(Collected data)
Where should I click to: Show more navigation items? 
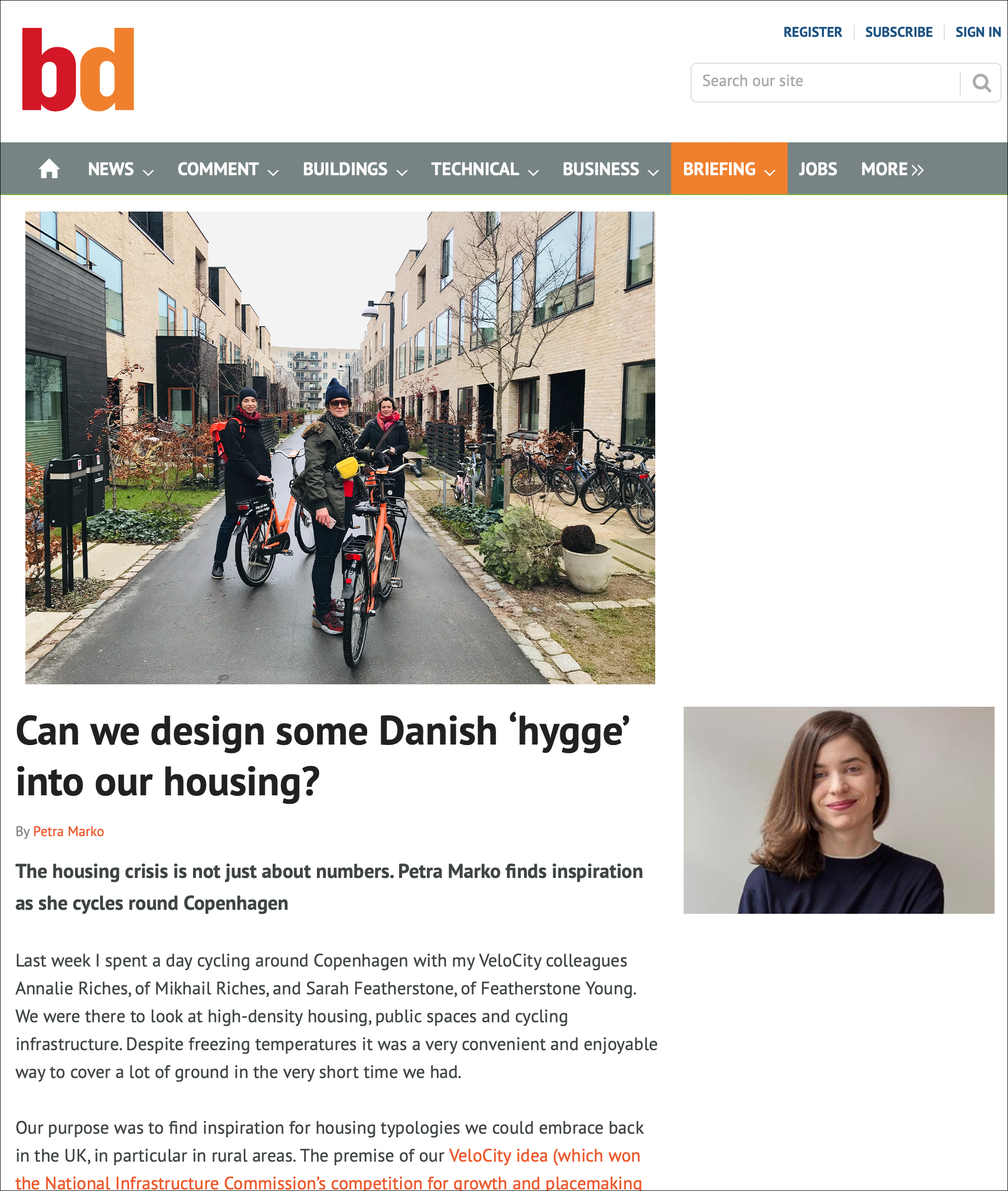point(893,169)
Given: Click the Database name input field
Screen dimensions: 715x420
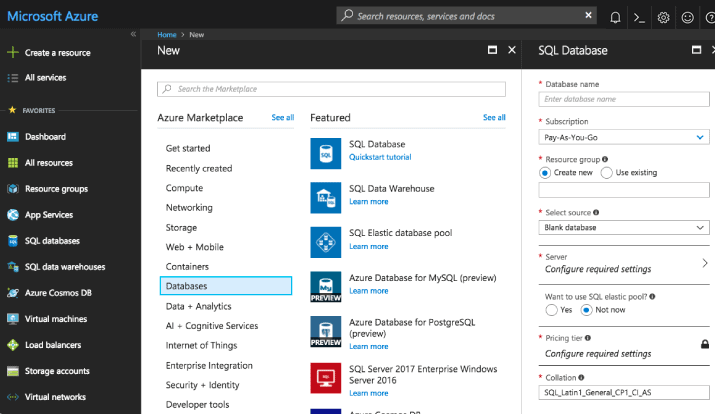Looking at the screenshot, I should 624,99.
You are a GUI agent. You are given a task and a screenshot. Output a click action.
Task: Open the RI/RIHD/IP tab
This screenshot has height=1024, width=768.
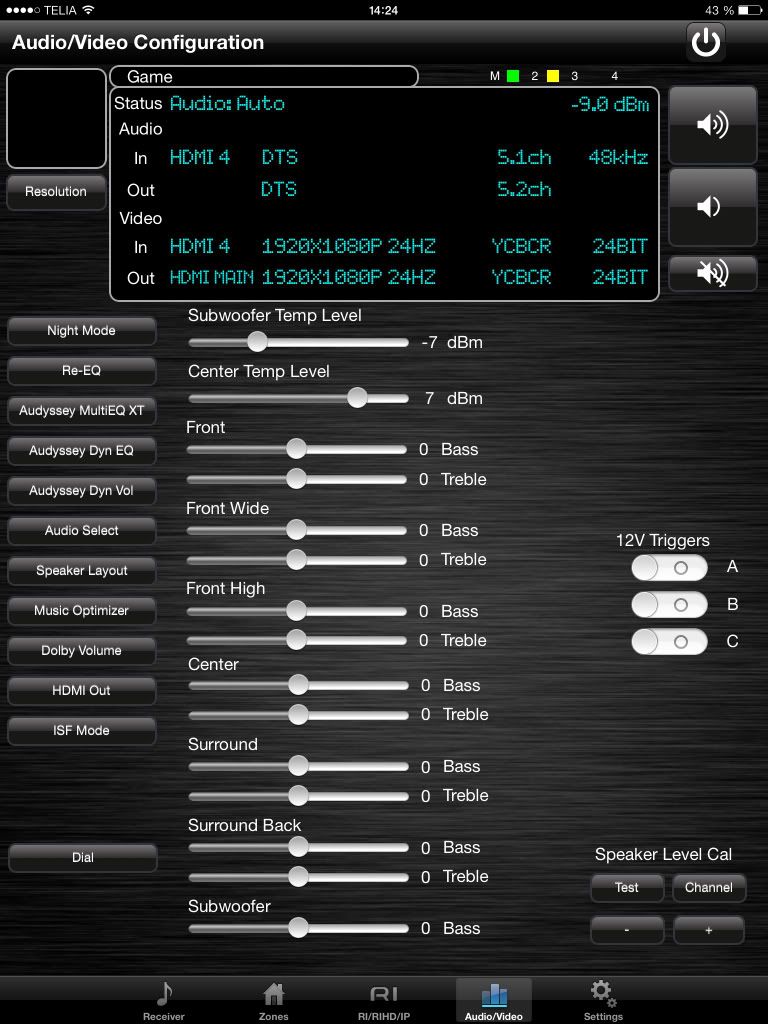tap(384, 1000)
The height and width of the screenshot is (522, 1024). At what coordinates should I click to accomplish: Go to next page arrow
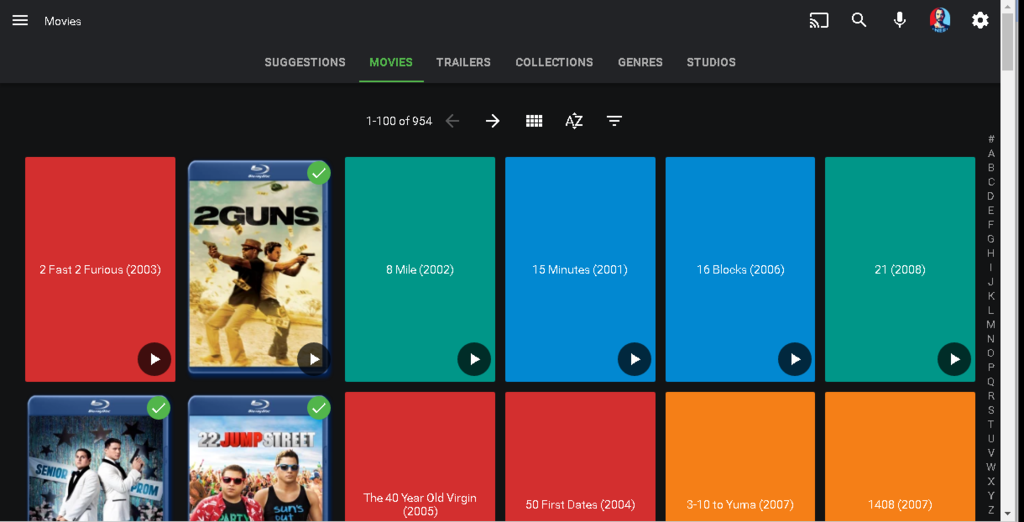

_Work instruction_: Transcribe all the records above word for word, without their images.

_Response to the exercise_:
Where should I click to: Show more navigation items? 
point(893,169)
Given: Click the Database name input field
Screen dimensions: 715x420
Looking at the screenshot, I should 624,99.
You are a GUI agent. You are given a task and a screenshot. Output a click action.
Task: Open the RI/RIHD/IP tab
This screenshot has height=1024, width=768.
tap(384, 1000)
The height and width of the screenshot is (522, 1024). At what coordinates should I click to accomplish: Go to next page arrow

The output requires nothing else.